Exercise goal →
Exact copy, no pictures: set down the lines from the one holding "Noticias del Mundo (44, 443)" through the final line of the records below.

#### Source data

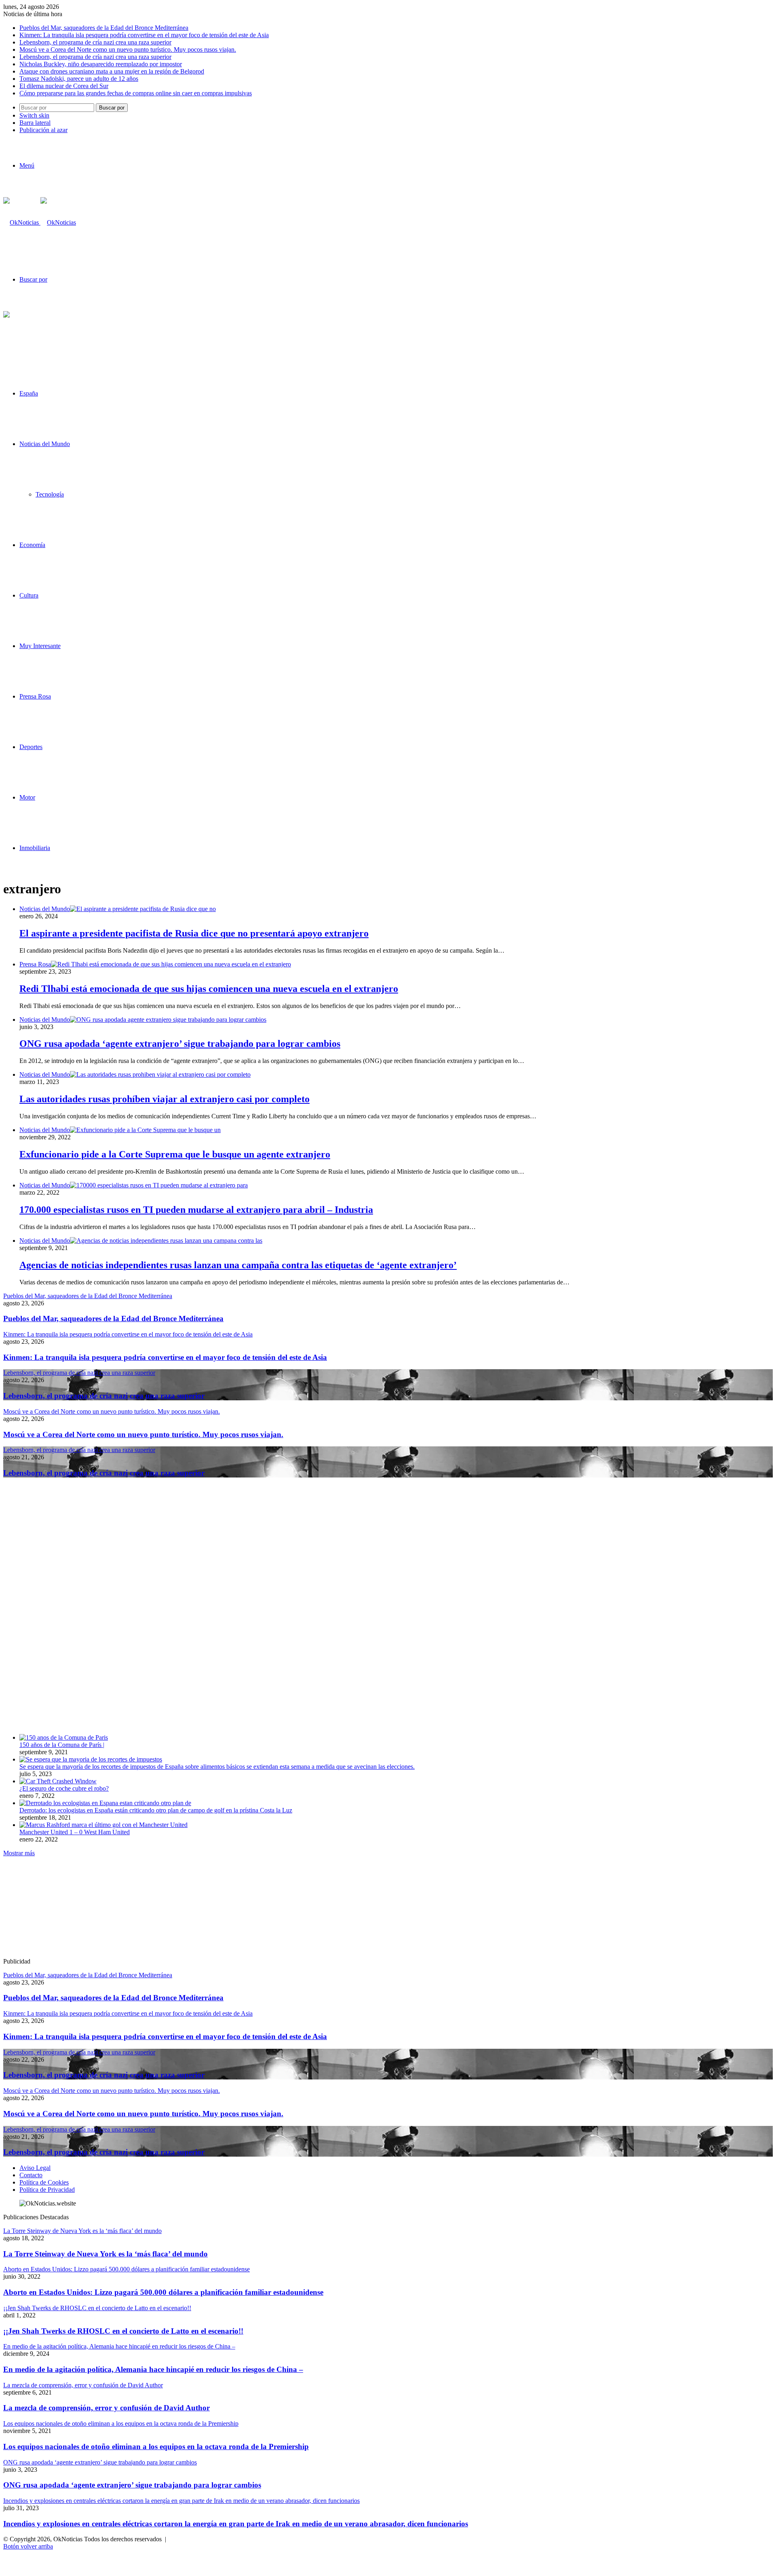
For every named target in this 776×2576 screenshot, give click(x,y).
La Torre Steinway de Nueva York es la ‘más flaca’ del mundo (105, 2254)
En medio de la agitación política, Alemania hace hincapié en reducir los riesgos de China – (153, 2369)
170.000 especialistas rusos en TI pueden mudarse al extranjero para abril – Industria (196, 1209)
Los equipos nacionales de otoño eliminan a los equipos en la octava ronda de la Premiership (156, 2446)
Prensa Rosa (35, 696)
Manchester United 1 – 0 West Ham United (74, 1832)
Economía (32, 544)
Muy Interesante (40, 645)
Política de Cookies (44, 2182)
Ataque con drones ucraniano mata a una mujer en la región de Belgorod (111, 71)
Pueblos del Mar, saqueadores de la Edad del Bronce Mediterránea (103, 27)
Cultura (28, 595)
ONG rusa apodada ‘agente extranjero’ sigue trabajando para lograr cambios (179, 1043)
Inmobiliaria (34, 847)
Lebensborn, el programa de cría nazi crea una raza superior (95, 42)
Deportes (30, 746)
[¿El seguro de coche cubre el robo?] (58, 1781)
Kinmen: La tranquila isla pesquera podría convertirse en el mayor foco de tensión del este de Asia (144, 35)
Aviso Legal (35, 2167)
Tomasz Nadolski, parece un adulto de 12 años (78, 78)
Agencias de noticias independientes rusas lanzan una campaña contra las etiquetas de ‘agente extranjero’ (238, 1265)
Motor (27, 797)
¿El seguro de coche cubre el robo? (64, 1788)
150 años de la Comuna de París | (61, 1744)
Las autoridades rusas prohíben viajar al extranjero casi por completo (164, 1099)
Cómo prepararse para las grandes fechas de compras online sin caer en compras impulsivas (135, 93)
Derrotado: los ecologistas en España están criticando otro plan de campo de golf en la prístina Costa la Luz (155, 1810)
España (28, 393)
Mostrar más (19, 1853)
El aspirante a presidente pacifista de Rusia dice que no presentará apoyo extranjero (194, 933)
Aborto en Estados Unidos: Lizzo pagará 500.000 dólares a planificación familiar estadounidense (163, 2292)
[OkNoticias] (39, 222)
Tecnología (50, 494)
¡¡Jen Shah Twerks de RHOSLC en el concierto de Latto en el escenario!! (123, 2331)
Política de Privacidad (47, 2189)
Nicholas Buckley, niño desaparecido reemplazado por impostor (100, 64)
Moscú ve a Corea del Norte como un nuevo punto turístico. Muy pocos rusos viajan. (127, 49)
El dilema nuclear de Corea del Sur (63, 85)
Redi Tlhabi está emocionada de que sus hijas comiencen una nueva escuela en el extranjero (208, 988)
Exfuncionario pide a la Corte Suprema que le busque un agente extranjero (174, 1154)
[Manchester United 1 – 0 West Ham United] (103, 1824)
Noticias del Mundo (44, 443)
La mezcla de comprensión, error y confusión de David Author (106, 2407)
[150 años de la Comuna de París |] (63, 1737)
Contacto (30, 2175)
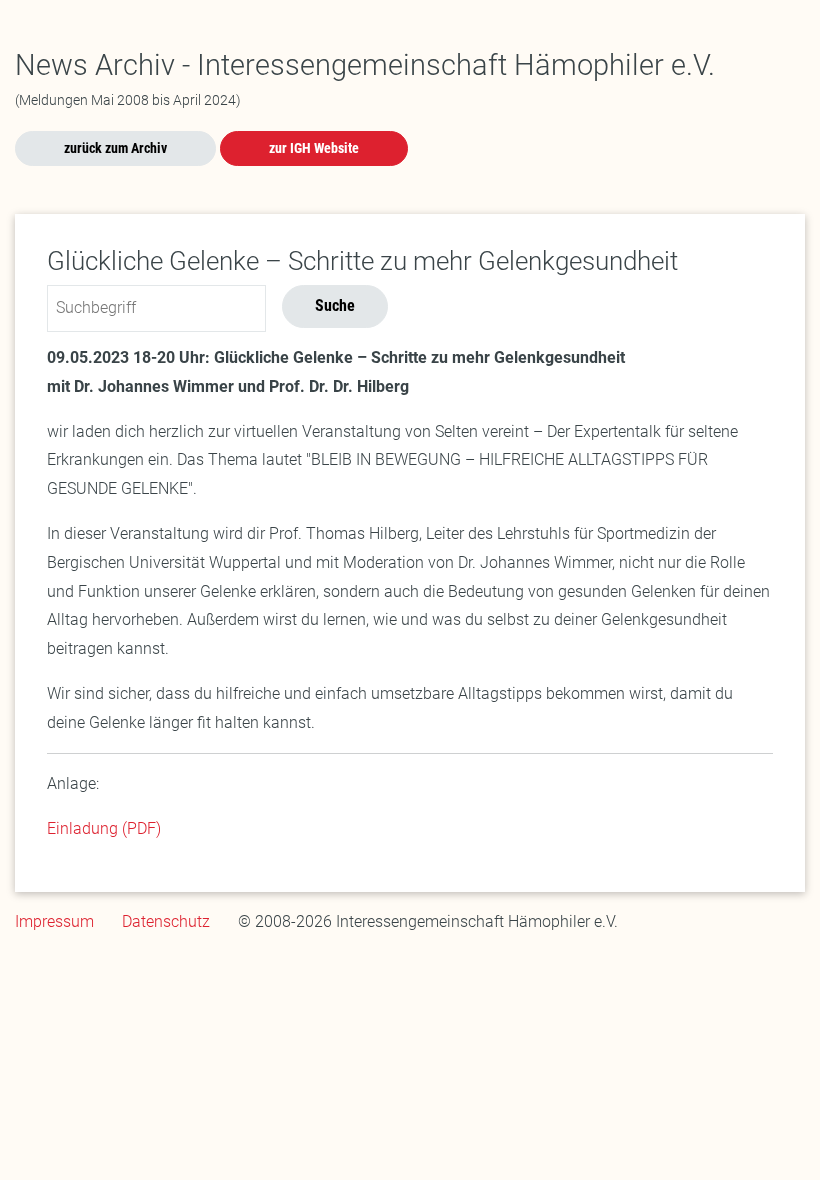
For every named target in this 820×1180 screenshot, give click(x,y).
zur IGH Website (314, 148)
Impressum (54, 921)
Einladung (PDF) (104, 828)
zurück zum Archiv (115, 148)
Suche (335, 305)
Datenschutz (166, 921)
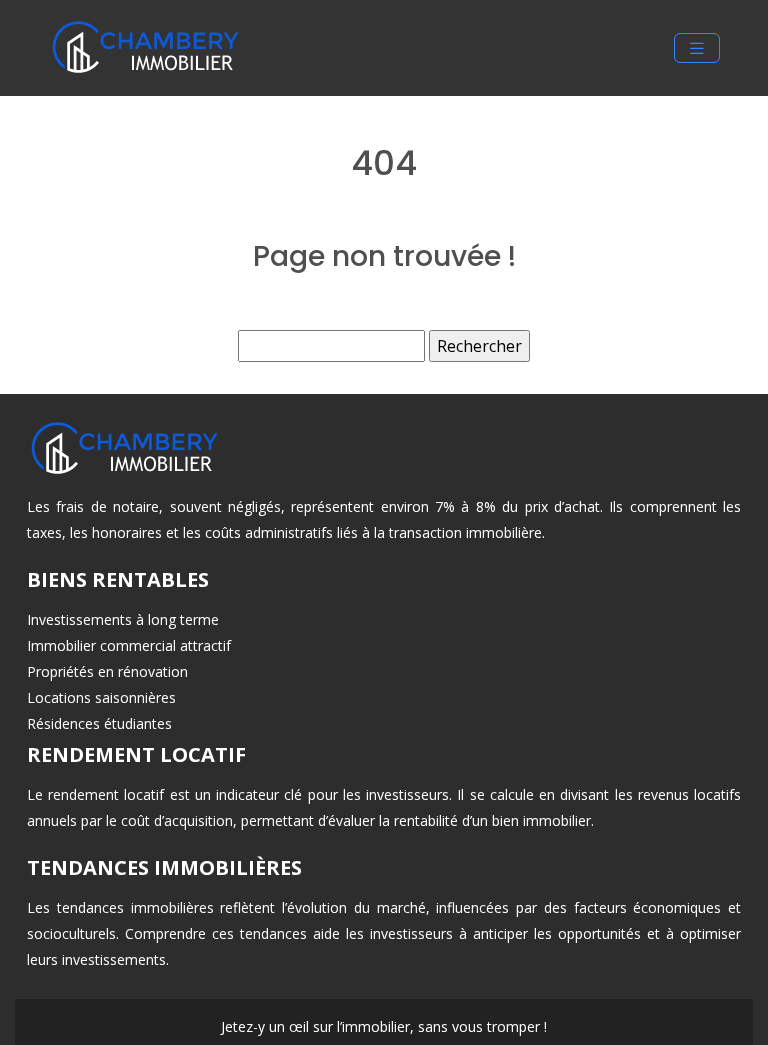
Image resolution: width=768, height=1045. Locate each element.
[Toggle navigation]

########

Exercise solution →
Noticias del Mundo (44, 443)
La mezcla de comprensión, error y confusión de David Author (106, 2407)
[150 años de la Comuna de París |] (63, 1737)
Contacto (30, 2175)
For every named target in this 820×1180 screenshot, give click(x,y).
zur IGH Website (314, 148)
Impressum (54, 921)
Einladung (PDF) (104, 828)
zurück zum Archiv (115, 148)
Suche (335, 305)
Datenschutz (166, 921)
Image resolution: width=768, height=1045. Locate each element.
[Toggle navigation]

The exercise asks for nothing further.